Здесь же явился свету настоящий гомеровский дворец с залами и колоннадами, с красивым мегароном (залом с очагом), с атриумом и пропилеями. Здесь еще можно было увидеть остатки банного помещения (пол в нем заменяла цельная известняковая плита весом в 20 тонн), того, в котором герои Гомера мылись и умащивали себя мазями. Здесь перед заступом исследователя открывались картины, напоминающие сцены из "Одиссеи", в которых повествуется о возвращении хитроумного, о пире женихов, о кровавой бойне в большом зале.
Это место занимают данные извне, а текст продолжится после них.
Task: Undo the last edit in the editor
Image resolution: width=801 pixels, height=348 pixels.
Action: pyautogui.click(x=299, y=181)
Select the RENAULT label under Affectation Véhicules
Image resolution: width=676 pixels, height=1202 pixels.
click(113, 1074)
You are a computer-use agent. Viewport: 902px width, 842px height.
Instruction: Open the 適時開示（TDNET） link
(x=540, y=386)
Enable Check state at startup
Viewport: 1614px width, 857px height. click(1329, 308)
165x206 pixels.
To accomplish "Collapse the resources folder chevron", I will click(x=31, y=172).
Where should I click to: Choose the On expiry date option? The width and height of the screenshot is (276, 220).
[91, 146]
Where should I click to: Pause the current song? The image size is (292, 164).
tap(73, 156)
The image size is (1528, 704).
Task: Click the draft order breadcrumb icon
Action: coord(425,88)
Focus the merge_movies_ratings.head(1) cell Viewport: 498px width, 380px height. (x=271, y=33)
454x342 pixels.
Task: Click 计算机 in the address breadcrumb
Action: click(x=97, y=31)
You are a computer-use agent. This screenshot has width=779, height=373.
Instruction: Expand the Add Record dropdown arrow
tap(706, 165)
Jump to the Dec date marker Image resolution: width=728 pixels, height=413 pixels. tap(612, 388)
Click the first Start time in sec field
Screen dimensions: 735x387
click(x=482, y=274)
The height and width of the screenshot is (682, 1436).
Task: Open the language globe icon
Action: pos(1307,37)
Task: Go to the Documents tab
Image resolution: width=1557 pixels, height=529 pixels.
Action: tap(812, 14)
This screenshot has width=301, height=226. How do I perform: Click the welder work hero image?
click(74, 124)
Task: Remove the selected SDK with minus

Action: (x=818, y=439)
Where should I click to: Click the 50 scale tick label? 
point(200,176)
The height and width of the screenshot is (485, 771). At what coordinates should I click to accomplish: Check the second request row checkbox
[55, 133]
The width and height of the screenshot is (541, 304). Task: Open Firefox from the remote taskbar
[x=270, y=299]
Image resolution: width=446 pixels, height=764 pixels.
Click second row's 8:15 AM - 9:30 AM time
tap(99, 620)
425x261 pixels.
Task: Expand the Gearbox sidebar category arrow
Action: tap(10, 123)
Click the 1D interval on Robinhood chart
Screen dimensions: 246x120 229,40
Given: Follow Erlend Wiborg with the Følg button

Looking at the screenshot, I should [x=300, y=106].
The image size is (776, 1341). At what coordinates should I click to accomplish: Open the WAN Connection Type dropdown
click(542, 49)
Но еще больший интерес представляли керамика и стенная роспись. Уже с самого начала Шлиману стало ясно, что найденная им в Тиринфе керамика — все эти вазы и глиняная посуда — родственна той керамике, которую он нашел в Микенах. Более того, она, несомненно, родственна тем изделиям из глины, которые были найдены другими археологами в Азине, Науплионе, Элевсе и на различных островах, прежде всего на острове Крит. Разве найденное им в Микенах страусовое яйцо (сначала он принял его за алебастровую вазу) не свидетельствовало о связях Микен с Египтом? А разве он не нашел здесь ваз с так называемым геометрическим орнаментом, таких же, какие еще за полторы тысячи лет до н. э. финикийцы привозили ко дворцу Тутмеса III?